VMC4UE is an Unreal plugin built on top of ueOSC that specifically handles the VMC Protocol — it receives the bone transform data broadcast by VirtualMotionCapture and applies it to a skeleton in Unreal. This is the bridge that connects the motion capture broadcast to the Unreal character.
VRM4U is an Unreal plugin that handles VRM file import — it takes a .vrm file and produces a complete Unreal character with the correct bone hierarchy, materials, and blend shapes. Without VRM4U, Unreal has no native way to load VRM files.
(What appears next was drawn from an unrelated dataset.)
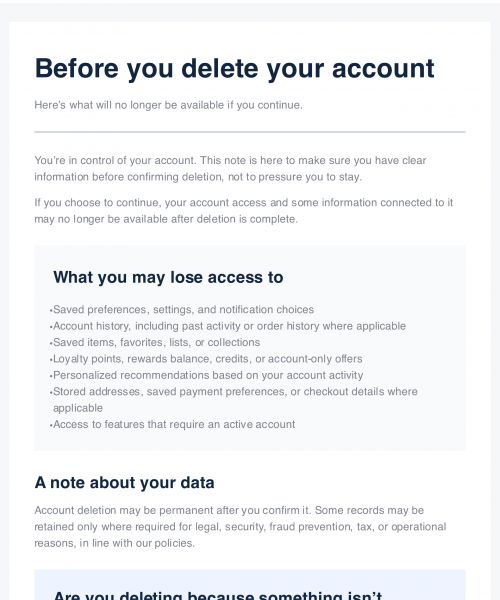Select the 'Personalized recommendations' list item
This screenshot has height=600, width=500.
pos(208,375)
UniVRM and VRMMapExporter handle a preprocessing step via Unity: the VRM file’s bone map needs to be exported in a format compatible with VRM4U’s expectations in Unreal. This Unity-side step converts the VRM bone naming to Unreal’s convention and exports the mapping data that VRM4U uses to correctly retarget the motion capture data to the avatar’s specific skeleton.
The Complete Flow
The full pipeline from avatar to live animation in Unreal:
- A VRM avatar file is obtained (from VRoid Studio or a character creator like the Nicovideo example linked in the original post)
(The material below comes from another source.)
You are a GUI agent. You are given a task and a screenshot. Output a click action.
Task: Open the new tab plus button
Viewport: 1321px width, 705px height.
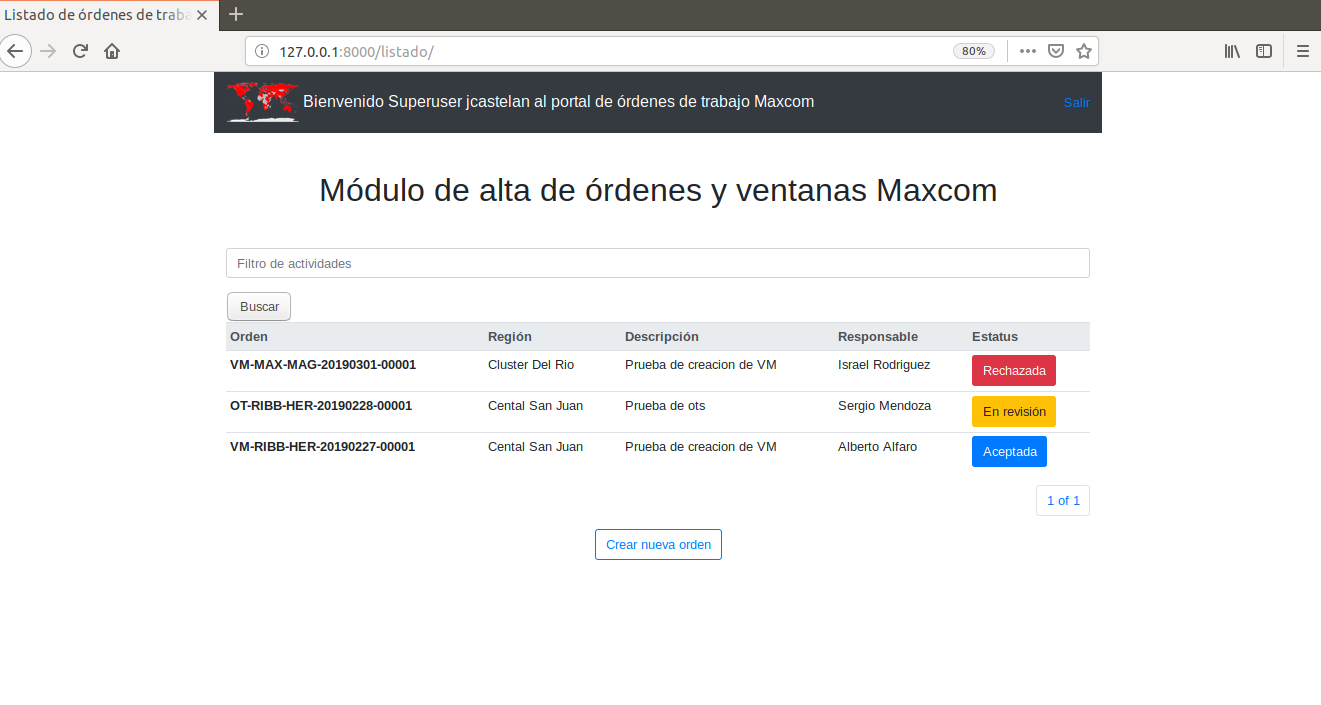click(x=236, y=14)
- Unity + UniVRM + VRMMapExporter process the bone map and export it
- VRM4U imports the VRM file into Unreal, using the exported bone map for correct skeleton setup
- VirtualMotionCapture loads the same VRM avatar and captures motion from VR hardware or webcam
- VirtualMotionCapture broadcasts bone transforms via VMC Protocol over OSC
- ueOSC receives the OSC broadcast in Unreal
- VMC4UE applies the received transforms to the Unreal character’s skeleton in real time
The result is a VRM avatar visible in Unreal Engine, animated in real time by VirtualMotionCapture’s motion capture output — a live virtual character that responds to physical movement, usable for VTubing, virtual production, or interactive applications.
Context and Relevance
This pipeline sits at the convergence of VTubing technology, virtual production, and game engine integration — a space that has grown significantly since this configuration was documented in early 2021. The tools involved are all open-source and community-developed, which means the pipeline required more manual integration work than a commercial motion capture solution would — but also required no licensing costs beyond the hardware.
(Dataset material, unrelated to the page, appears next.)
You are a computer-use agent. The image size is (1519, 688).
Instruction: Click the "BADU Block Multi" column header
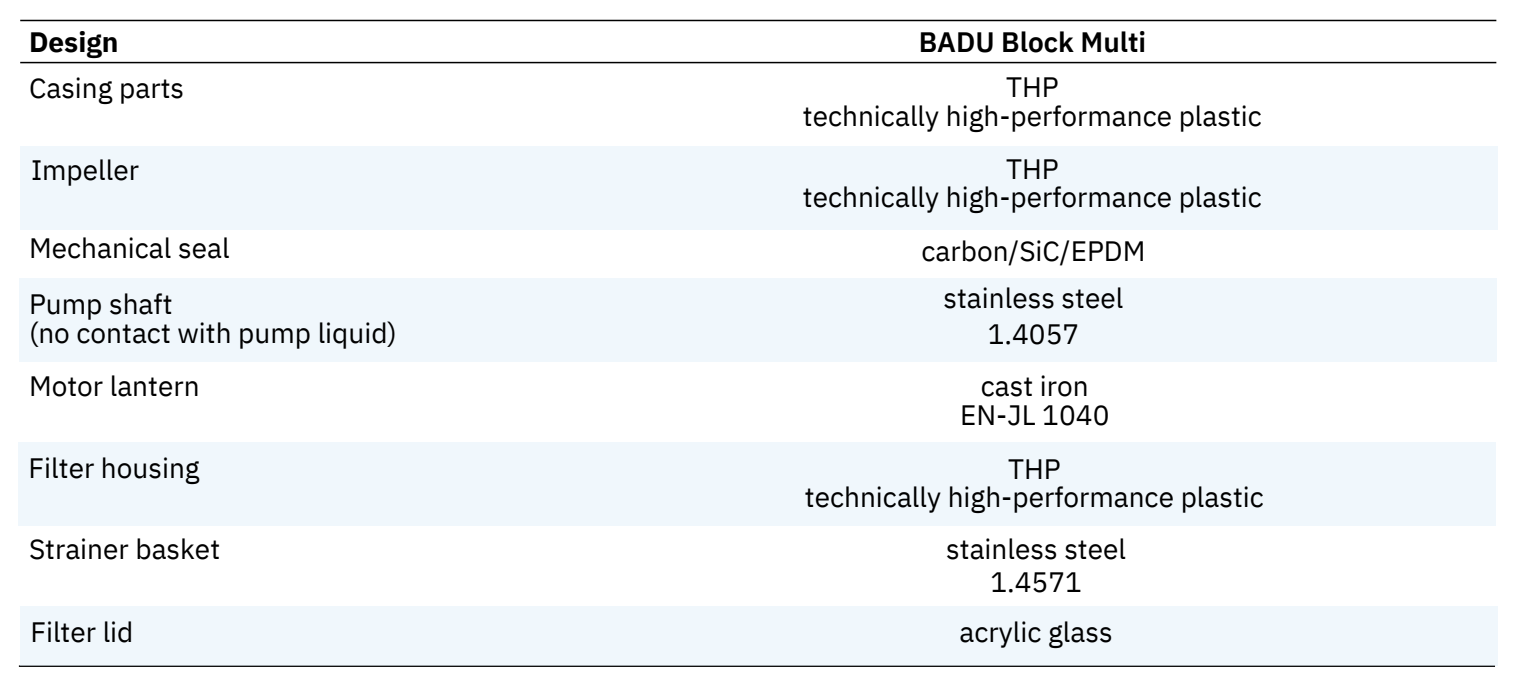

From a background in VFX production at DreamWorks and Sony, the underlying concepts — motion capture retargeting, bone mapping between skeletons, real-time animation streaming — are familiar from professional production pipelines. The VRM/VMC ecosystem applies the same concepts with open-source tools targeting the consumer VTubing market rather than production-grade hardware, but the technical structure is recognizably similar.
Reflection
This is one of the most niche technical posts in the series — it documents a specific multi-tool pipeline for a specific use case that most game developers won’t encounter. Its value is as a reference for anyone working at the intersection of VTubing technology and Unreal Engine, and as a demonstration of the breadth of Unreal’s integration capabilities: the engine can receive real-time animation data from external sources via OSC, import non-native character formats via community plugins, and serve as a rendering target for live virtual character applications well beyond traditional game development.